Instruction: Please change "original file location" to "source file path" in the lines from the one containing "Given: Click the" through the one containing "Looking at the", inclusive, and give only those lines with nothing else altered.

Data provided:
* * * * * * * * *
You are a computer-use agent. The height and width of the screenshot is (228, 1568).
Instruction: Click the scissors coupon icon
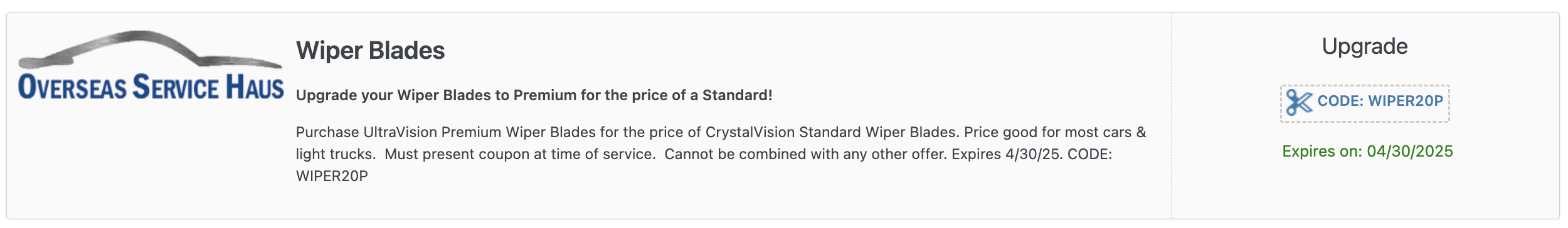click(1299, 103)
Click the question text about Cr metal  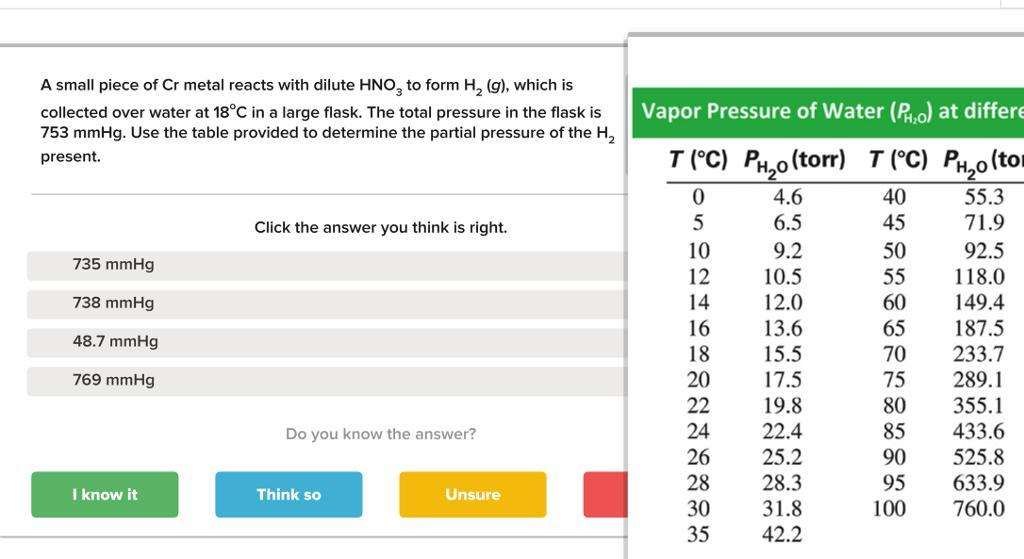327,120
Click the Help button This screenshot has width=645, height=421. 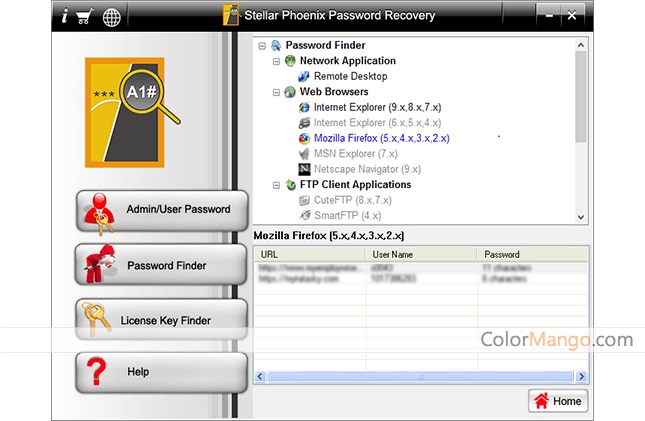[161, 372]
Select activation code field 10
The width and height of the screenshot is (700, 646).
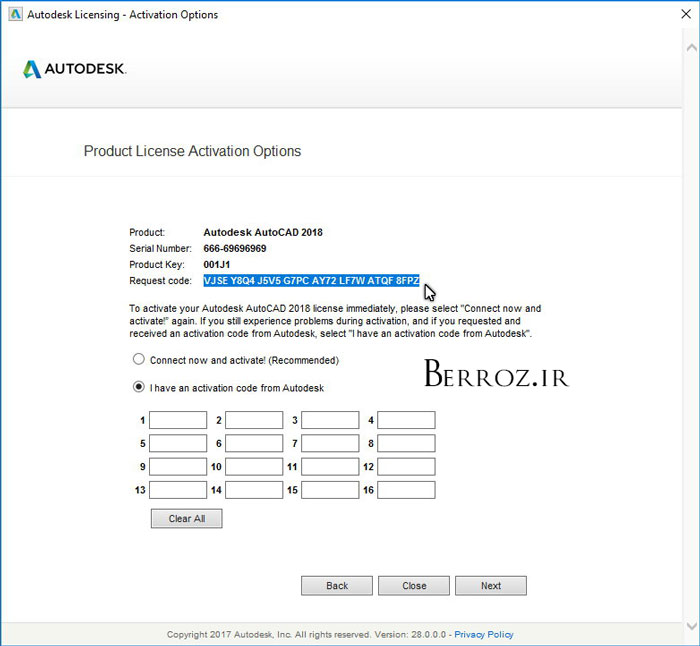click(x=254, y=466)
* * * * * * * * *
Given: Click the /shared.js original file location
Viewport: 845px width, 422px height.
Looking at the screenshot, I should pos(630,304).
* * * * * * * * *
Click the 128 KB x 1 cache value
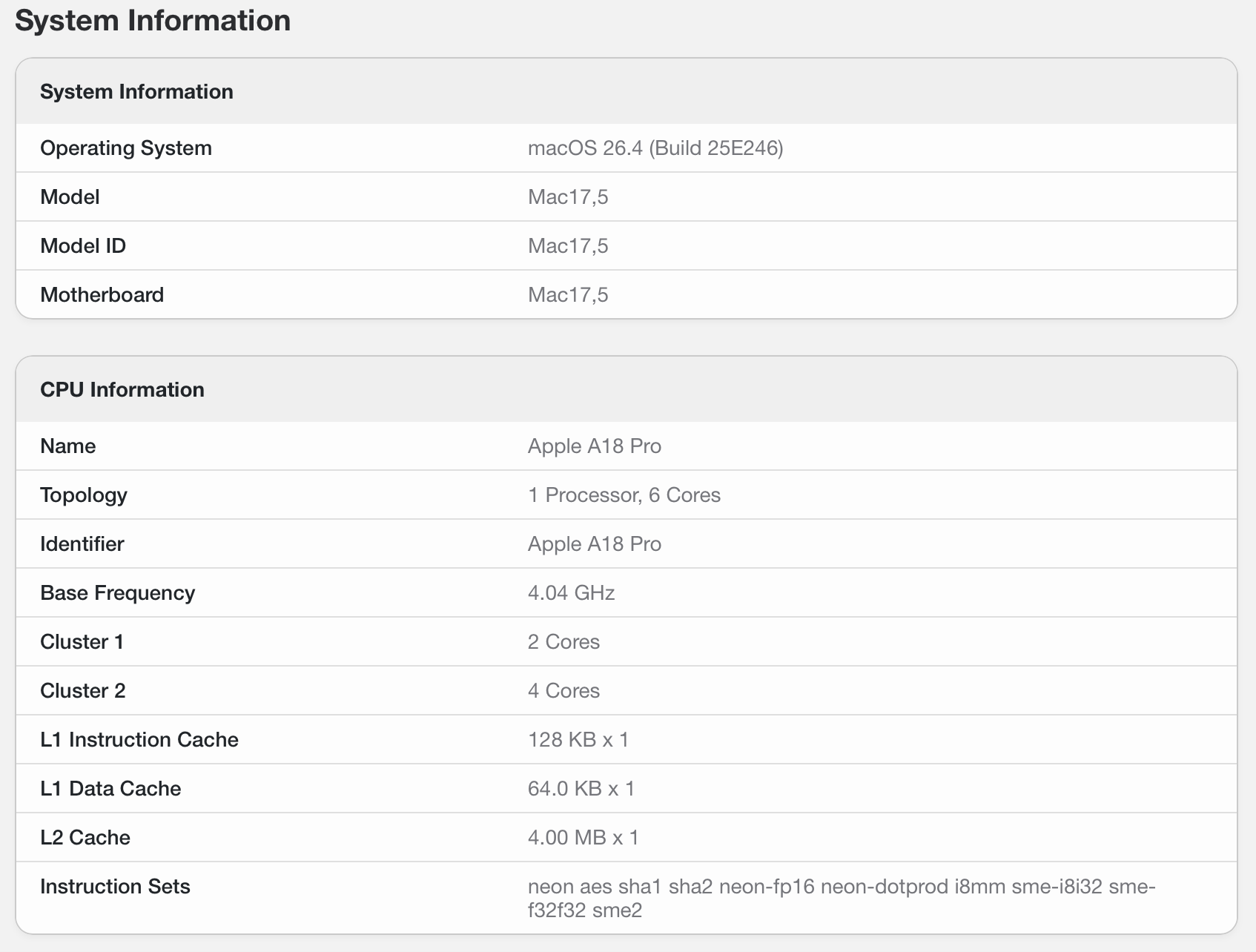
* * * * * * * * *
Finished answer:
Given: Click the /shared.js source file path
Viewport: 845px width, 422px height.
Looking at the screenshot, I should pos(630,304).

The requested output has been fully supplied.